Andrew Eggers, Olle Folke, Anthony Fowler, Jens Hainmueller, Andrew Hall, and Jim Snyder write:

Many papers use regression discontinuity (RD) designs that exploit “close” election outcomes in order to identify the effects of election results on various political and economic outcomes of interest. Several recent papers critique the use of RD designs based on close elections because of the potential for imbalance near the threshold that distinguishes winners from losers. In particular, for U.S. House elections during the post-war period, lagged variables such as incumbency status and previous vote share are significantly correlated with victory even in very close elections. This type of sorting naturally raises doubts about the key RD assumption that the assignment of treatment around the threshold is quasi-random. In this paper, we examine whether similar sorting occurs in other electoral settings, including the U.S. House in other time periods, statewide, state legislative, and mayoral races in the U.S., and national and/or local elections in a variety of other countries, including the U.K., Canada, Germany, France, Australia, India, and Brazil. No other case exhibits sorting. Evidently, the U.S. House during the post-war period is an anomaly.
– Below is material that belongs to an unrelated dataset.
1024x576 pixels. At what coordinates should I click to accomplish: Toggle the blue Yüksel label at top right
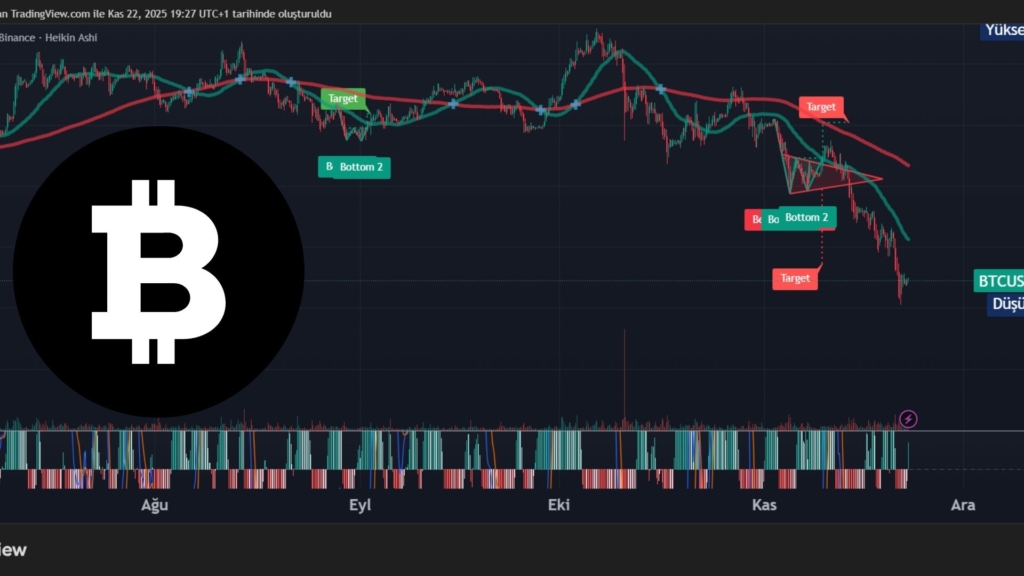tap(1004, 30)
In case you got lost somewhere during that paragraph, here it is again:

Across more than 40,000 closely contested elections in many different electoral settings, we find no systematic evidence of sorting around the electoral threshold. Conditional on being in a very close election, incumbents are no better at winning than challengers. . . . the sorting and imbalance that has been discovered in the U.S. House is most likely a statistical fluke . . . Recent concerns about the validity of electoral RD designs appear overblown, as we find no evidence that the underlying assumptions are categorically unsound.

Got it? It makes sense to me.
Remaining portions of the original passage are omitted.